*** Opening Data ***

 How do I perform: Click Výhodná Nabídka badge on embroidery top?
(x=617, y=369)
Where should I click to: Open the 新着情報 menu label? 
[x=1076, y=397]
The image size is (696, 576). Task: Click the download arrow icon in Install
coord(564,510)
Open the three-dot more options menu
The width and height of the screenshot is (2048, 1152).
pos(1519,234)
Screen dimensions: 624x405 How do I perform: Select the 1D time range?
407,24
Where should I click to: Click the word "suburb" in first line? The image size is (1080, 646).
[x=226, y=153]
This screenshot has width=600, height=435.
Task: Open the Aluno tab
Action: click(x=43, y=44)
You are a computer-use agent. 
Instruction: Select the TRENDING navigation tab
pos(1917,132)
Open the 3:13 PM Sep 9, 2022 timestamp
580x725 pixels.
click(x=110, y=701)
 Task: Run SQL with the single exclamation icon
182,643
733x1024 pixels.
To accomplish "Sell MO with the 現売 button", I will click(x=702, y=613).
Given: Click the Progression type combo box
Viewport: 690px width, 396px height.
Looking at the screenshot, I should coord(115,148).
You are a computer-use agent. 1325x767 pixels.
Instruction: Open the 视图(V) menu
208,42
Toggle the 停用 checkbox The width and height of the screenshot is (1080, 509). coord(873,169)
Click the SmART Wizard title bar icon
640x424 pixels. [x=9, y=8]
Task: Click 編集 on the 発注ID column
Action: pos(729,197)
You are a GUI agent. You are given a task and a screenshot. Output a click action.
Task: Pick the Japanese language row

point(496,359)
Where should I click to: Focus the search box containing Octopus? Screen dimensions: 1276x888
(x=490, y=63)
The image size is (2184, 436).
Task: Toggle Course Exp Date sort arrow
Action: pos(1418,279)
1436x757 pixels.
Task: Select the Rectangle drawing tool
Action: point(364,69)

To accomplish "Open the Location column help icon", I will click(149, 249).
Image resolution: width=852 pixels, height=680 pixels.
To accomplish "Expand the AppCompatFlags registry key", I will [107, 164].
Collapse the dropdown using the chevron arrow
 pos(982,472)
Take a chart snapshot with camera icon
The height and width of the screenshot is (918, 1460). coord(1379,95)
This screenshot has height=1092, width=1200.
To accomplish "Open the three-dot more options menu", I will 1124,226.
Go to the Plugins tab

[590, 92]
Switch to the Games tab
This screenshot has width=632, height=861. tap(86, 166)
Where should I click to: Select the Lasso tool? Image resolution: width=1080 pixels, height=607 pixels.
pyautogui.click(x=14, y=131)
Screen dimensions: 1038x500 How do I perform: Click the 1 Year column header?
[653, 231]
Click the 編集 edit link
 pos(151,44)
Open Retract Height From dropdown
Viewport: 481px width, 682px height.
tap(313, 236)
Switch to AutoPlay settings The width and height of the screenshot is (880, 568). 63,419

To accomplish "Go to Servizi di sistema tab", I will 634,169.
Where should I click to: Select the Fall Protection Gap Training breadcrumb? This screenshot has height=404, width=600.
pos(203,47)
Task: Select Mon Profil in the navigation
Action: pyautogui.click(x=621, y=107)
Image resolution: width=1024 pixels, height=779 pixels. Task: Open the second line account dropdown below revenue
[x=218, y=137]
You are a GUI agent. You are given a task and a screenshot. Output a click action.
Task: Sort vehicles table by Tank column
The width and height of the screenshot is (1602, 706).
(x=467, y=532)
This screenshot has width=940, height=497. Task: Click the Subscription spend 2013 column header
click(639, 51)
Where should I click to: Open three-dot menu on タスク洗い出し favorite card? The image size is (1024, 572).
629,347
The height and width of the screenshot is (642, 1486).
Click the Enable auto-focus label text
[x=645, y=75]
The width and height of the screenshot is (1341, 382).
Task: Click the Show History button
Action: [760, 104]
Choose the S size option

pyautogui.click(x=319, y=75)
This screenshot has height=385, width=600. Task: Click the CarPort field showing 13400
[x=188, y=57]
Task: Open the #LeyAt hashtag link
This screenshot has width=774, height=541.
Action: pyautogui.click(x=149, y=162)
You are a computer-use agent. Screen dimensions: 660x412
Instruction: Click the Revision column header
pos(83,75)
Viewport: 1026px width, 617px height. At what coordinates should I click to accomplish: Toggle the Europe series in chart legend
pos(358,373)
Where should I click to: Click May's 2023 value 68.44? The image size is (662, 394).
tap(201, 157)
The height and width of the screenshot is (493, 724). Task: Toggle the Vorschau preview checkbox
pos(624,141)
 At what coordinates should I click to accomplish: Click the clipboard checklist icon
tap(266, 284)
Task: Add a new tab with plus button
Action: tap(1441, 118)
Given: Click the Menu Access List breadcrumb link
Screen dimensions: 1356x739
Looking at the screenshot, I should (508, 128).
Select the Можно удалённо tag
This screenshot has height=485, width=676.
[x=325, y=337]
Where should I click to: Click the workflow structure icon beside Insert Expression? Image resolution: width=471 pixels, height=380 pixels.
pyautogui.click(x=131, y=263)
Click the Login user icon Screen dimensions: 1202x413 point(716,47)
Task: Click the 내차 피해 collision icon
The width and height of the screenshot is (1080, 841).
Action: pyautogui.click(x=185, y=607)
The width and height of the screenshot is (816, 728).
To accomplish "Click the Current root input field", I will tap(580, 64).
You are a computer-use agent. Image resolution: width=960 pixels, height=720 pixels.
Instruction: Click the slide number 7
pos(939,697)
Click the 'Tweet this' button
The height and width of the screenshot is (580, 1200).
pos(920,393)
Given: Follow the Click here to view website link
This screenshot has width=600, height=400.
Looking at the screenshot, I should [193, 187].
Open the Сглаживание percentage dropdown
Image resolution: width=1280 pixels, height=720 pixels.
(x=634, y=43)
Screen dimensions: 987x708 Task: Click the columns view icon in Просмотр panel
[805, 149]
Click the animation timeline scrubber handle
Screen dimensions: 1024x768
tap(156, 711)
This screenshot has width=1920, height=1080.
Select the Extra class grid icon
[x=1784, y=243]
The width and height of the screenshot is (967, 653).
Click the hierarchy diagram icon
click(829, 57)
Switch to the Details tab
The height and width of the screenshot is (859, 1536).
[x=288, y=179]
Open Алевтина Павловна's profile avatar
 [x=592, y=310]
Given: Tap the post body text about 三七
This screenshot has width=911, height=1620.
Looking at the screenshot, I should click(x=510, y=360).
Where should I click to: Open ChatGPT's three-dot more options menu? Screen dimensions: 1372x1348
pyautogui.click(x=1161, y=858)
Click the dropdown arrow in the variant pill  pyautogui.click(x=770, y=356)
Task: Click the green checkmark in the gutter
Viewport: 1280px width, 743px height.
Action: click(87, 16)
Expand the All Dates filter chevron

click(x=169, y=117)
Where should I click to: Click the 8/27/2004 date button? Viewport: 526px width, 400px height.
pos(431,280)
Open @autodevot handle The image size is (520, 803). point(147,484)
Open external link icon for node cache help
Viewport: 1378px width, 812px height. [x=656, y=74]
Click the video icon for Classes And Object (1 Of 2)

*** Closing Data ***

What to produce:
Take the material above and reproduce it word for word.

Your response:
 How do I perform: Click Výhodná Nabídka badge on embroidery top?
(x=617, y=369)
Where should I click to: Open the 新着情報 menu label? 
[x=1076, y=397]
The image size is (696, 576). Task: Click the download arrow icon in Install
coord(564,510)
Open the three-dot more options menu
The width and height of the screenshot is (2048, 1152).
pos(1519,234)
Screen dimensions: 624x405 How do I perform: Select the 1D time range?
407,24
Where should I click to: Click the word "suburb" in first line? The image size is (1080, 646).
[x=226, y=153]
This screenshot has width=600, height=435.
Task: Open the Aluno tab
Action: click(x=43, y=44)
You are a computer-use agent. 
Instruction: Select the TRENDING navigation tab
pos(1917,132)
Open the 3:13 PM Sep 9, 2022 timestamp
580x725 pixels.
click(x=110, y=701)
 Task: Run SQL with the single exclamation icon
182,643
733x1024 pixels.
To accomplish "Sell MO with the 現売 button", I will click(x=702, y=613).
Given: Click the Progression type combo box
Viewport: 690px width, 396px height.
Looking at the screenshot, I should coord(115,148).
You are a computer-use agent. 1325x767 pixels.
Instruction: Open the 视图(V) menu
208,42
Toggle the 停用 checkbox The width and height of the screenshot is (1080, 509). coord(873,169)
Click the SmART Wizard title bar icon
640x424 pixels. [x=9, y=8]
Task: Click 編集 on the 発注ID column
Action: pos(729,197)
You are a GUI agent. You are given a task and a screenshot. Output a click action.
Task: Pick the Japanese language row

point(496,359)
Where should I click to: Focus the search box containing Octopus? Screen dimensions: 1276x888
(x=490, y=63)
The image size is (2184, 436).
Task: Toggle Course Exp Date sort arrow
Action: pos(1418,279)
1436x757 pixels.
Task: Select the Rectangle drawing tool
Action: point(364,69)

To accomplish "Open the Location column help icon", I will click(149, 249).
Image resolution: width=852 pixels, height=680 pixels.
To accomplish "Expand the AppCompatFlags registry key", I will [107, 164].
Collapse the dropdown using the chevron arrow
 pos(982,472)
Take a chart snapshot with camera icon
The height and width of the screenshot is (918, 1460). coord(1379,95)
This screenshot has height=1092, width=1200.
To accomplish "Open the three-dot more options menu", I will 1124,226.
Go to the Plugins tab

[590, 92]
Switch to the Games tab
This screenshot has width=632, height=861. tap(86, 166)
Where should I click to: Select the Lasso tool? Image resolution: width=1080 pixels, height=607 pixels.
pyautogui.click(x=14, y=131)
Screen dimensions: 1038x500 How do I perform: Click the 1 Year column header?
[653, 231]
Click the 編集 edit link
 pos(151,44)
Open Retract Height From dropdown
Viewport: 481px width, 682px height.
tap(313, 236)
Switch to AutoPlay settings The width and height of the screenshot is (880, 568). 63,419

To accomplish "Go to Servizi di sistema tab", I will 634,169.
Where should I click to: Select the Fall Protection Gap Training breadcrumb? This screenshot has height=404, width=600.
pos(203,47)
Task: Select Mon Profil in the navigation
Action: pyautogui.click(x=621, y=107)
Image resolution: width=1024 pixels, height=779 pixels. Task: Open the second line account dropdown below revenue
[x=218, y=137]
You are a GUI agent. You are given a task and a screenshot. Output a click action.
Task: Sort vehicles table by Tank column
The width and height of the screenshot is (1602, 706).
(x=467, y=532)
This screenshot has width=940, height=497. Task: Click the Subscription spend 2013 column header
click(639, 51)
Where should I click to: Open three-dot menu on タスク洗い出し favorite card? The image size is (1024, 572).
629,347
The height and width of the screenshot is (642, 1486).
Click the Enable auto-focus label text
[x=645, y=75]
The width and height of the screenshot is (1341, 382).
Task: Click the Show History button
Action: [760, 104]
Choose the S size option

pyautogui.click(x=319, y=75)
This screenshot has height=385, width=600. Task: Click the CarPort field showing 13400
[x=188, y=57]
Task: Open the #LeyAt hashtag link
This screenshot has width=774, height=541.
Action: pyautogui.click(x=149, y=162)
You are a computer-use agent. Screen dimensions: 660x412
Instruction: Click the Revision column header
pos(83,75)
Viewport: 1026px width, 617px height. At what coordinates should I click to accomplish: Toggle the Europe series in chart legend
pos(358,373)
Where should I click to: Click May's 2023 value 68.44? The image size is (662, 394).
tap(201, 157)
The height and width of the screenshot is (493, 724). Task: Toggle the Vorschau preview checkbox
pos(624,141)
 At what coordinates should I click to accomplish: Click the clipboard checklist icon
tap(266, 284)
Task: Add a new tab with plus button
Action: tap(1441, 118)
Given: Click the Menu Access List breadcrumb link
Screen dimensions: 1356x739
Looking at the screenshot, I should (508, 128).
Select the Можно удалённо tag
This screenshot has height=485, width=676.
[x=325, y=337]
Where should I click to: Click the workflow structure icon beside Insert Expression? Image resolution: width=471 pixels, height=380 pixels.
pyautogui.click(x=131, y=263)
Click the Login user icon Screen dimensions: 1202x413 point(716,47)
Task: Click the 내차 피해 collision icon
The width and height of the screenshot is (1080, 841).
Action: pyautogui.click(x=185, y=607)
The width and height of the screenshot is (816, 728).
To accomplish "Click the Current root input field", I will tap(580, 64).
You are a computer-use agent. Image resolution: width=960 pixels, height=720 pixels.
Instruction: Click the slide number 7
pos(939,697)
Click the 'Tweet this' button
The height and width of the screenshot is (580, 1200).
pos(920,393)
Given: Follow the Click here to view website link
This screenshot has width=600, height=400.
Looking at the screenshot, I should [193, 187].
Open the Сглаживание percentage dropdown
Image resolution: width=1280 pixels, height=720 pixels.
(x=634, y=43)
Screen dimensions: 987x708 Task: Click the columns view icon in Просмотр panel
[805, 149]
Click the animation timeline scrubber handle
Screen dimensions: 1024x768
tap(156, 711)
This screenshot has width=1920, height=1080.
Select the Extra class grid icon
[x=1784, y=243]
The width and height of the screenshot is (967, 653).
Click the hierarchy diagram icon
click(829, 57)
Switch to the Details tab
The height and width of the screenshot is (859, 1536).
[x=288, y=179]
Open Алевтина Павловна's profile avatar
 [x=592, y=310]
Given: Tap the post body text about 三七
This screenshot has width=911, height=1620.
Looking at the screenshot, I should click(x=510, y=360).
Where should I click to: Open ChatGPT's three-dot more options menu? Screen dimensions: 1372x1348
pyautogui.click(x=1161, y=858)
Click the dropdown arrow in the variant pill  pyautogui.click(x=770, y=356)
Task: Click the green checkmark in the gutter
Viewport: 1280px width, 743px height.
Action: click(87, 16)
Expand the All Dates filter chevron

click(x=169, y=117)
Where should I click to: Click the 8/27/2004 date button? Viewport: 526px width, 400px height.
pos(431,280)
Open @autodevot handle The image size is (520, 803). point(147,484)
Open external link icon for node cache help
Viewport: 1378px width, 812px height. [x=656, y=74]
Click the video icon for Classes And Object (1 Of 2)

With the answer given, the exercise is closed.